本を手放すということ PASSAGE日記 #3
引越しの回数はまあまあ多い方だと思う。
予定したわけでも、意図したわけでもないけれど、なぜか引っ越す羽目になる。
天井までの可動式本棚をどこに置くかで部屋のレイアウトは自動的に決定する。窓の多い部屋は困る。そこに本棚を並べるしかないので、模様替えなどできようはずもない。
幼い頃はいつか書斎の部屋が持ちたいと思ったものだが、掃除が面倒すぎて部屋を増やせる自信がない。なぜ掃除をしているのに塵は毎週たまるのだ。
油断すると増殖し、本棚に入りきらなくなるため、床に積み上がる本。
定期的に心を鬼にして本棚から処分する本を選び出し、なんとか床の本を書棚に並べるようになって二十年弱。私の本棚は常にパンパンで余白があることはなかった。
神保町の共同書店PASSAGEで一棚店主をはじめてから、私は人生ではじめて積極的に本を手放している。
昔、一日一冊は読むという読書家の人に「どのくらい蔵書があるんですか?」と聞いたら、枕元の数冊のみと言われてとても驚いた。読んだ本はすべて売ってしまうらしい。「もう一回読みたくなる本があるかもしれないではないか」と訊いたところ、「本当に読みたいなら買い直せばいいし、絶版になっていたら国会図書館で探せる。手元に置いておきたい気持ちはわかるけど、国会図書館に行くほど読みたい本って実はあんまりないよ」と言われて、それも確かに一理あると思ったが、自分はそれほど潔く手放すことは到底できないと思った。
自分の本棚を眺めて、ここにとどめ置く明確な基準は自分でもよくわからないが、概ね「思い出」「発酵」「期待」の三種類のような気がしている。
「思い出」とは、その本の内容というより、それを読んだ時の感動が想起され、読んだその時代が懐かしく手放せない本。卒業論文のために必死に読んだ本、誰かと語りあった思い出深い本、夜が明けるまで読む耽った本。本の内容以上に、その本にまつわる思い出を手放せなく思ってしまう本。
「発酵」とは、今がその時ではない本。感動したわけでもない、ただこれは今の私が読みこなせないだけで、「今がその時」と思う瞬間がくるはず。そんな根拠のない思いゆえ、自分の手元に留め置く本。本棚で発酵させ、あるいは私が発酵し、いつかこの本と邂逅が訪れるその時まで。
「期待」とは発酵の延長。今、読む気もさらさらないし、あんな超大作を私が本当に読む日が来るのか、自分自身でも信じがたい。でもそれを必要とする日が来るような気がしてしまう本。的外れも甚だしい時も多々あるが、時折結構な歳月が経てから「今がその時だったのか」と貪り読むことがある。

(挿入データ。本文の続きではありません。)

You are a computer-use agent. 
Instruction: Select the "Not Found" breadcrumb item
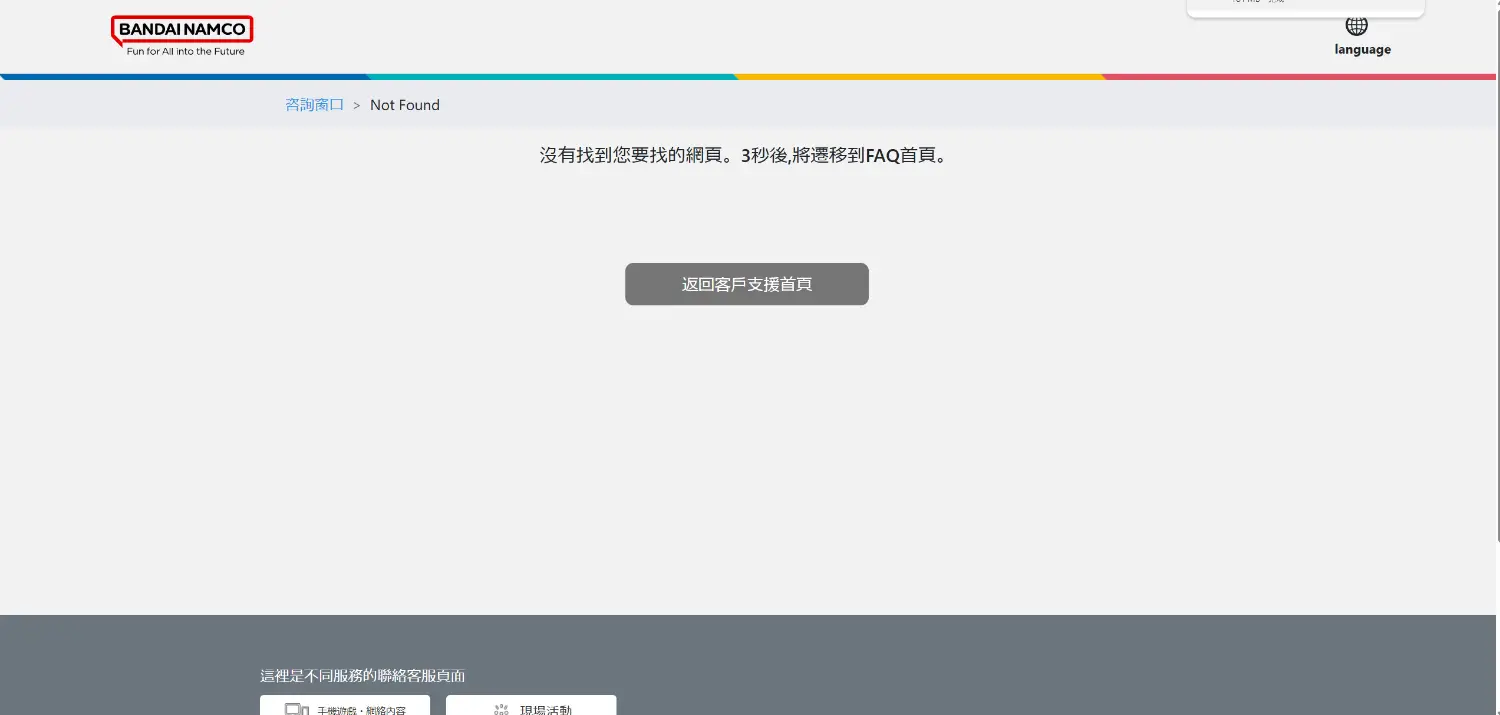tap(404, 105)
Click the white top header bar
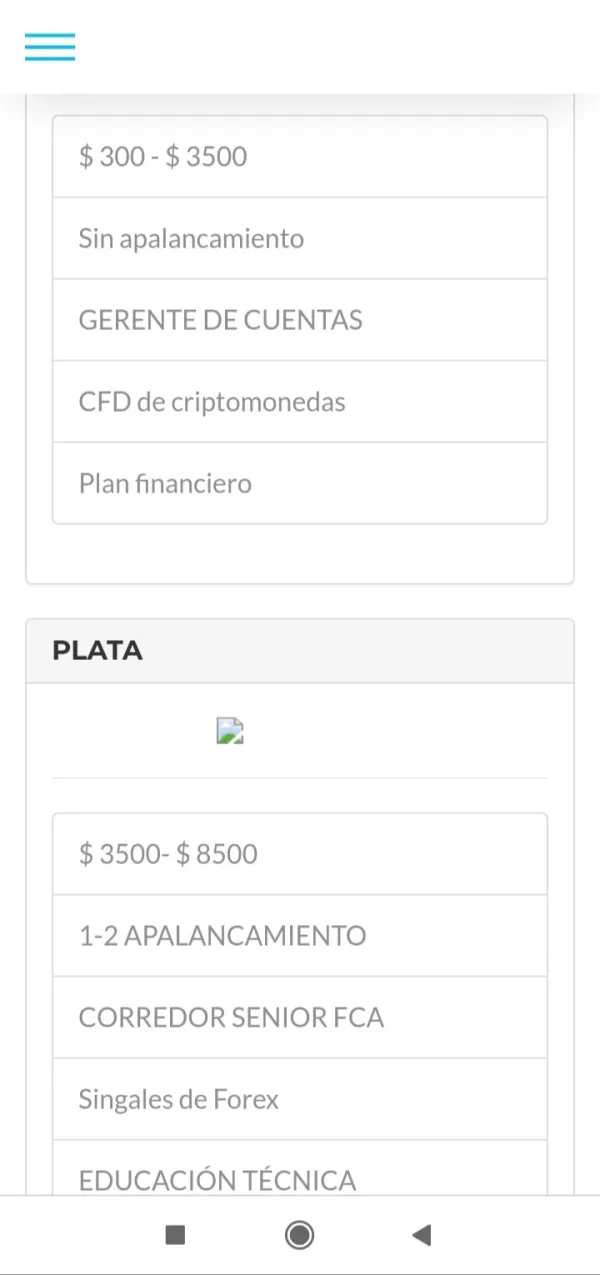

「期待」はわりと簡単に手放せるものもあった。私の本棚で朽ち果てるより、もっと必要とする人の手元に渡ってほしいと心底思う。いつか私がその本を求めることがあれば、それこそ最後の砦として国会図書館があるのだから。
「思い出」を手放すことは身が引き裂かれる気がしていたが、案外そうでもなかった。十年や二十年前に発行された本でなかなかよい本だと思っていても、新刊でない本は本屋に並びにくい。「不朽の名作」とまで祭り上げられていなくともよい本はこの世に五万とあって、それらの本を薦めると手にとり、購入して読んでくれる人がいるということは、私にとって予想以上の喜びだった。
本棚を見渡すと、やはりこのすべてを手放すことはできないと思う。
これを眺める瞬間、込み上げる思いがある。
手に取ることがもう滅多になくとも、私の一時を支えてくれた本、若かりし日にあの人と語りあった本。
これは私の歴史なのだ。単に本であるということではなく、その時感じたこと、考えたことを想起させる装置としてのものなのだ。
それでも、この本をずっとここに置いておくのは違うような気がする。
私よりもこの本を必要とする人がいるならば、その人のところに届いてほしいと思う。
私はもう十分もらっているのだから。
生まれてはじめて本棚に隙間ができた。
大切な本を手放すのはやはり寂しい。けれどこの本が次に誰の手に渡るのかを考えるとワクワクするし、私は本を循環させたいのだと思う。